Not quite. The formula is fine; however the lens' FOV required for a rectilinear sensor is equal to the sensor diagonal. If the sensor is a square format with 200mm sides then the required FOV needs to cover 283mm. I.e. the sensor's longest dimension (diagonal) must be ≤ the FOV diameter. So the FOV required is ~ 51˚.
(you calculated the lens FOV diameter required to record 200mm short edge; except that the sensor's short edge/side won't be recorded from the FOV center (diameter)).
You can then use a lens FOV chart like this one (based on a 35mm sensor format).
And then use the sensor's crop factor to determine the required focal length ("crop factor" is also based on the 35mm format). E.g. a 4/3 sensor has a 2x crop factor, and therefore needs a lens with ~ 100˚ FOV to record 50˚ on the sensor... ~ 18mm.
But there are a lot of variables that can come into play... e.g a lot of times a lens' reported focal length is rounded somewhat, and it is often less when the lens is focused at distances short of infinity.
And focal length is sometimes reported as "35mm equivalent" which already accounts for the crop factor. I.e. for a sensor lens combination you would want one with ~ a "45mm equivalent" lens.

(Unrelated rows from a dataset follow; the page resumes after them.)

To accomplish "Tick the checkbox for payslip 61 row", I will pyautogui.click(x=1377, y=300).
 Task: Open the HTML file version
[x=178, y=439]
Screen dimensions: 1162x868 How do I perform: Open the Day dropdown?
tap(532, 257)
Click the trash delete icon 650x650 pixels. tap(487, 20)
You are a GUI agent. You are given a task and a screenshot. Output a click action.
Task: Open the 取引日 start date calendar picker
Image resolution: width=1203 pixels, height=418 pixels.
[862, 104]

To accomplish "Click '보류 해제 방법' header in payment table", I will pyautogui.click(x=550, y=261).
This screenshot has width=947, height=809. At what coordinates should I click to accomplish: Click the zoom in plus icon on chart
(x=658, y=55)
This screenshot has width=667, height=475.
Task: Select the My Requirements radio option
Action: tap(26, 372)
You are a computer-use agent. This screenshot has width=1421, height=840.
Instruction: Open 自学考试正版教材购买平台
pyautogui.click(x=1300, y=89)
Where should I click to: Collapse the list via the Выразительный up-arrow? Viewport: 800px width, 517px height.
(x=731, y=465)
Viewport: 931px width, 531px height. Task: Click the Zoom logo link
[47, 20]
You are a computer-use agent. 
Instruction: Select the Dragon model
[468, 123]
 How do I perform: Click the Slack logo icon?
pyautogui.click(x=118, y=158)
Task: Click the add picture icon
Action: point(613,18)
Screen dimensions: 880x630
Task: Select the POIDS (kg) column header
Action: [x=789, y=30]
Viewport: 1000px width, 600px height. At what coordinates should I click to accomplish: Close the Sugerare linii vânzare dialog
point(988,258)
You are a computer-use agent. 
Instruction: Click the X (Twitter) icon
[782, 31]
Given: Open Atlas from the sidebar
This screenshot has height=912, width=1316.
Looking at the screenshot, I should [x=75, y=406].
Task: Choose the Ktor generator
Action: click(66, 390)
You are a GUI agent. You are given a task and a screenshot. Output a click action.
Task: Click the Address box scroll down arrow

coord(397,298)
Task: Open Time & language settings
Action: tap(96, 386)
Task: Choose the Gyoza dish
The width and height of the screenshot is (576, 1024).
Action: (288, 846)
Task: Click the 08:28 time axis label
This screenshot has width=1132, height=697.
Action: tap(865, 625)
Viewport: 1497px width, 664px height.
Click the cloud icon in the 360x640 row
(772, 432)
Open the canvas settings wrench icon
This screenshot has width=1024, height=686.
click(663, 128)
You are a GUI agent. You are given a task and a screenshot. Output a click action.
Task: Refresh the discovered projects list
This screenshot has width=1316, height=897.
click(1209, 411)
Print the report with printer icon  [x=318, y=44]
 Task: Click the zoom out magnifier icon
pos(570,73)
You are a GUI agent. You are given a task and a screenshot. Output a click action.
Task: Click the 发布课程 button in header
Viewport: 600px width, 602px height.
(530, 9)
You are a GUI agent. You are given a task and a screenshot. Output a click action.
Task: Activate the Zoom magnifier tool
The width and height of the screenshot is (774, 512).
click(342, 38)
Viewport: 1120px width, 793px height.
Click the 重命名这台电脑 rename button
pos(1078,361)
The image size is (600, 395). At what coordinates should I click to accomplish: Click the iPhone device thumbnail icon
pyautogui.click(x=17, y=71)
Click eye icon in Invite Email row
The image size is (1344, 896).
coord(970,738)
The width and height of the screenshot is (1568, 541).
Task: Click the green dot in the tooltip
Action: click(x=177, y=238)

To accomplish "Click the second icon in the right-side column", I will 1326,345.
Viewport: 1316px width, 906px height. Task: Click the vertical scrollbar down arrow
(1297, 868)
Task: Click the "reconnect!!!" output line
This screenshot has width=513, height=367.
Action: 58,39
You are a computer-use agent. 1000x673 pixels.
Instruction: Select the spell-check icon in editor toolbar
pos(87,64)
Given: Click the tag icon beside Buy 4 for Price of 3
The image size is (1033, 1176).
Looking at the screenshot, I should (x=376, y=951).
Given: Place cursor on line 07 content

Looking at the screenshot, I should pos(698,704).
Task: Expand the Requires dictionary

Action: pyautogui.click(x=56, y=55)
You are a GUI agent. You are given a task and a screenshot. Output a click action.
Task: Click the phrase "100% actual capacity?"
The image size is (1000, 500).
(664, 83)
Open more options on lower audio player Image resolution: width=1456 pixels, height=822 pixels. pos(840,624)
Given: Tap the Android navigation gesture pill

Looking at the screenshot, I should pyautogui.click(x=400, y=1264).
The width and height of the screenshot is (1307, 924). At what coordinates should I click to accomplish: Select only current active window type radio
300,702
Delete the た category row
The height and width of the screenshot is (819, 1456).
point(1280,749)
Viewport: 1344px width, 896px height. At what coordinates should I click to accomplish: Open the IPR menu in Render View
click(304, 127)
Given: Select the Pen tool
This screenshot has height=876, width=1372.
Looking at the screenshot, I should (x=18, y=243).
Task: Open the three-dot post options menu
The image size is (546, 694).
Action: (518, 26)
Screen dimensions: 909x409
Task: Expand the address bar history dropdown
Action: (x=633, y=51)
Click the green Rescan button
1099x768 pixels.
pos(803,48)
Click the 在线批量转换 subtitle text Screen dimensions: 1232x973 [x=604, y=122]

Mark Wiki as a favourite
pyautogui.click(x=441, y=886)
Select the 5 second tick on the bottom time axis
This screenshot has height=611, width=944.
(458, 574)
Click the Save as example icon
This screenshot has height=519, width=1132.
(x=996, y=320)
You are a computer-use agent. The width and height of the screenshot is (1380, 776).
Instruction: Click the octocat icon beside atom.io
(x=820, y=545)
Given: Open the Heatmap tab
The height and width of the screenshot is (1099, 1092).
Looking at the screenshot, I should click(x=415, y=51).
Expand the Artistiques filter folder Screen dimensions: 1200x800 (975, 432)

Then you can use the circle of confusion (CoC/airy disk size) requirement to determine the lens' aperture and sensor resolution for the plane of focus.
This chart is relevant:
However, that doesn't account for the required depth of field. That would depend on the required enlargement for viewing... i.e. if the sensor's physical size needs enlarged 100 times for viewing, then you need a CoC/airy disk 1/100 the size listed in the table, and a pixel size 1/2 of that (or 1/4 for maximum color resolution).